Dr Peng Wei: Designing the Future of Autonomous Aircraft
Air traffic is expected to double by 2037. According to the International Air Transport Association (IATA), the world will need 37,000+ new passenger and freight aircraft, and more than half a million new pilots—unless we come up with another solution. Right now, a George Washington University School of Engineering and Applied Science professor, Dr Peng Wei, is starting to research autonomous electric aircraft design.
NASA will fund the research, which will study how to minimise risks for electric vertical take-off and landing (eVTOL). As Airbus states: ‘Autonomous technologies also have the potential to improve air traffic management, enhance sustainability performance and further improve aircraft safety’.
Who is Dr Wei?
An assistant professor of Mechanical and Aerospace Engineering, Dr Wei has researched aircraft control, optimisation, and AI and ML applications in aviation. Over the next three years, he’ll lead the US$2.5mn NASA grant project in collaboration with researchers from Vanderbilt, the University of Texas at Austin, and MIT’s Lincoln Lab.
Why is His Research Important?
Even though the wide adoption of self-piloting cars, much less aircraft, is still far down the road, technologies that Dr Wei and his colleagues are researching will form the commercial transport of the future.
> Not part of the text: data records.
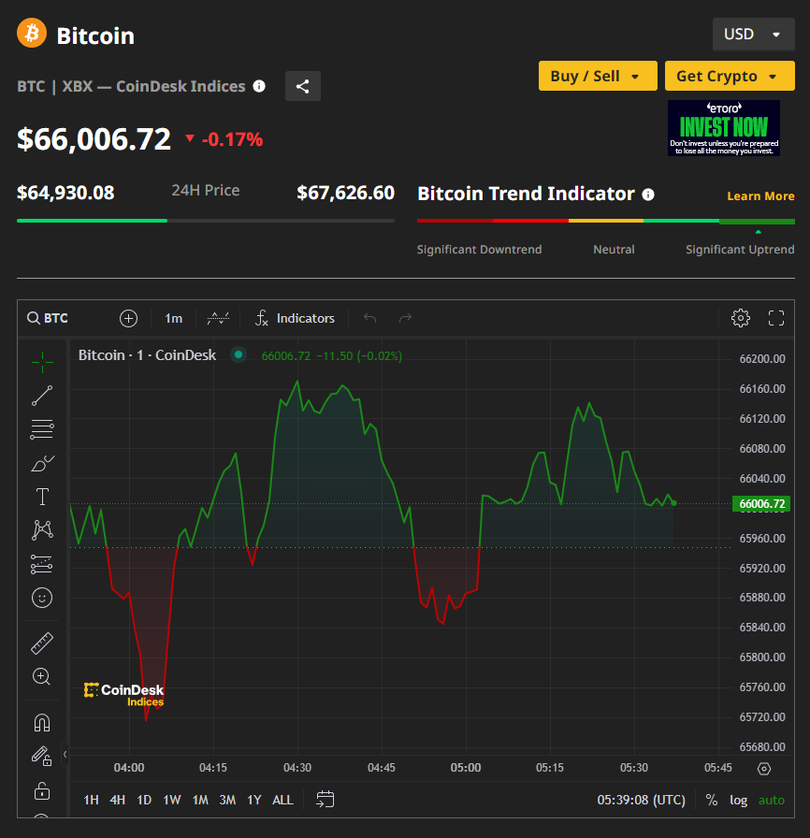Open the emoji sticker tool
Image resolution: width=810 pixels, height=838 pixels.
42,597
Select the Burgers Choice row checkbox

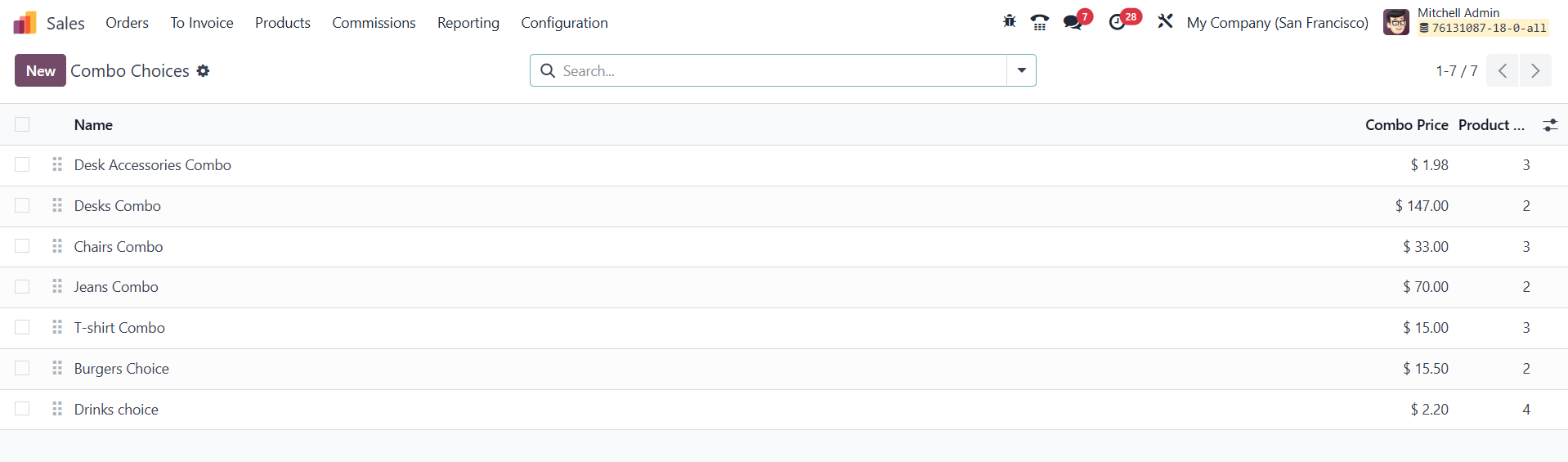click(22, 368)
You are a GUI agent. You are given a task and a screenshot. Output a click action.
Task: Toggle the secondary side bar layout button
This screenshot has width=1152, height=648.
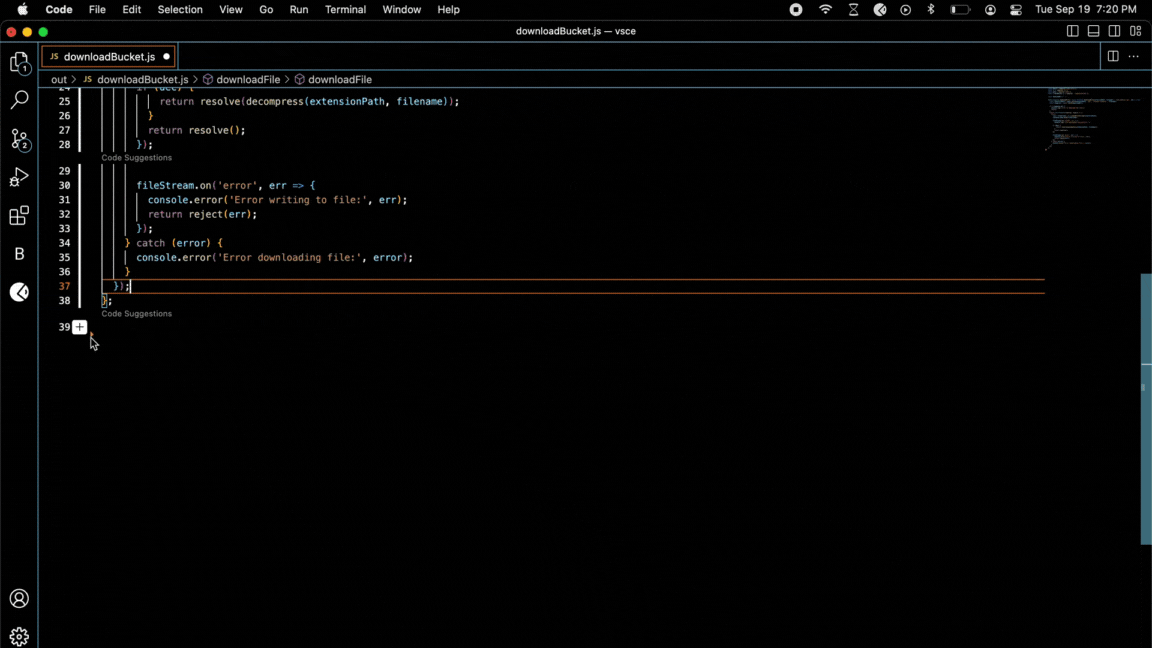point(1115,31)
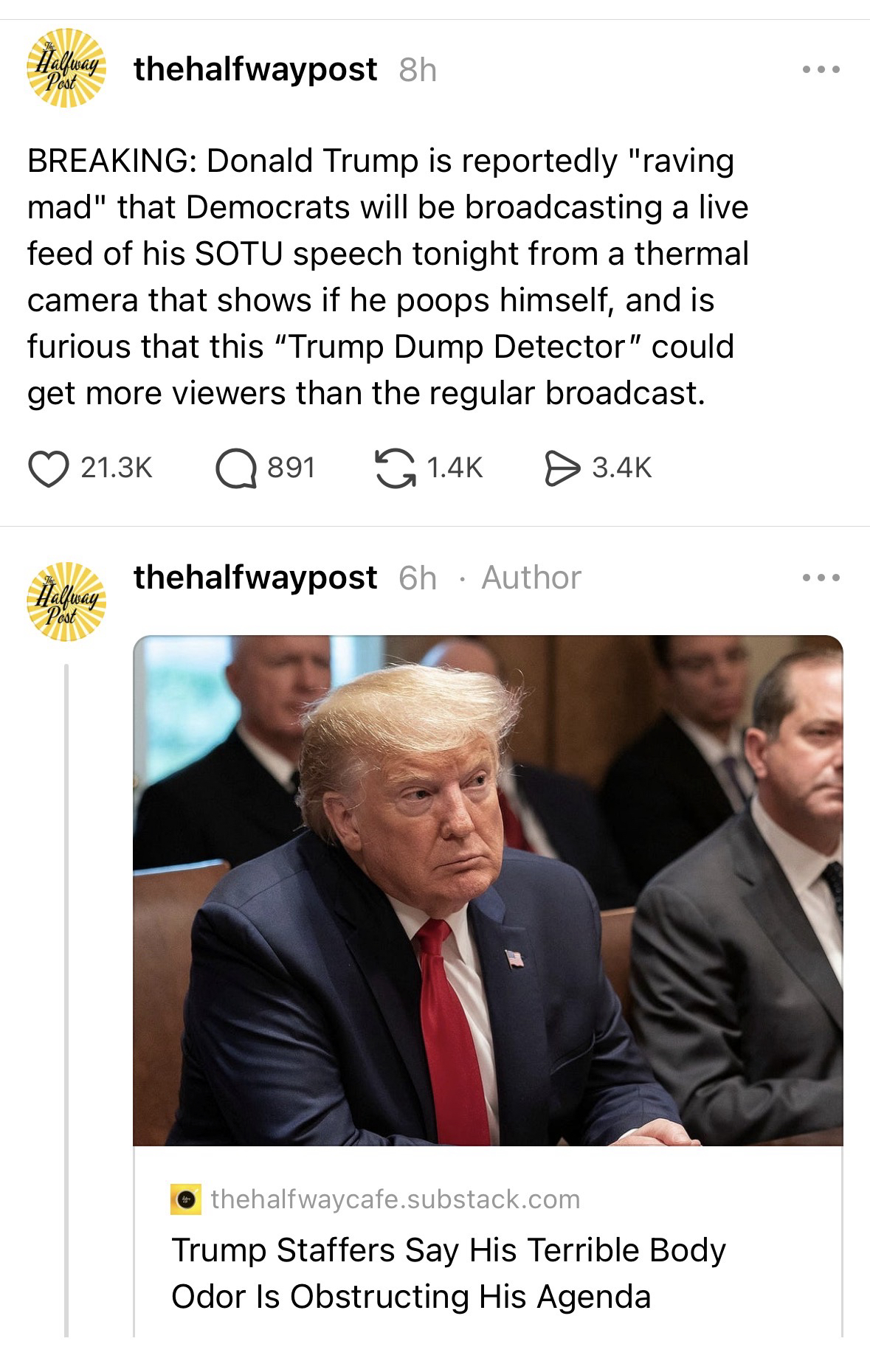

But aviation manufacturers, in order to produce autonomous aircraft, will have to meet extremely high safety standards.
‘The key challenge for self-piloting capabilities is how the system reacts to unforeseen events’, said Arne Stoschek, Wayfinder Project Executive at Acubed. ‘That’s the big jump from automated to autonomous’. In the air, AI-piloted aircraft will have to manoeuvre around adverse weather conditions, such as wind and storms, and other high-altitude risks, such as GPS hacking, cyberattacks, and aircraft degradation. And the stakes are high.
‘If a machine learning algorithm makes a mistake in Facebook, TikTok, Netflix —that doesn't matter too much because I was just recommended a video or movie I don't like’, Dr Wei said. ‘But if a machine learning algorithm mistake happens in a safety-critical application, such as aviation or in autonomous driving, people may have accidents. There may be fatal results’.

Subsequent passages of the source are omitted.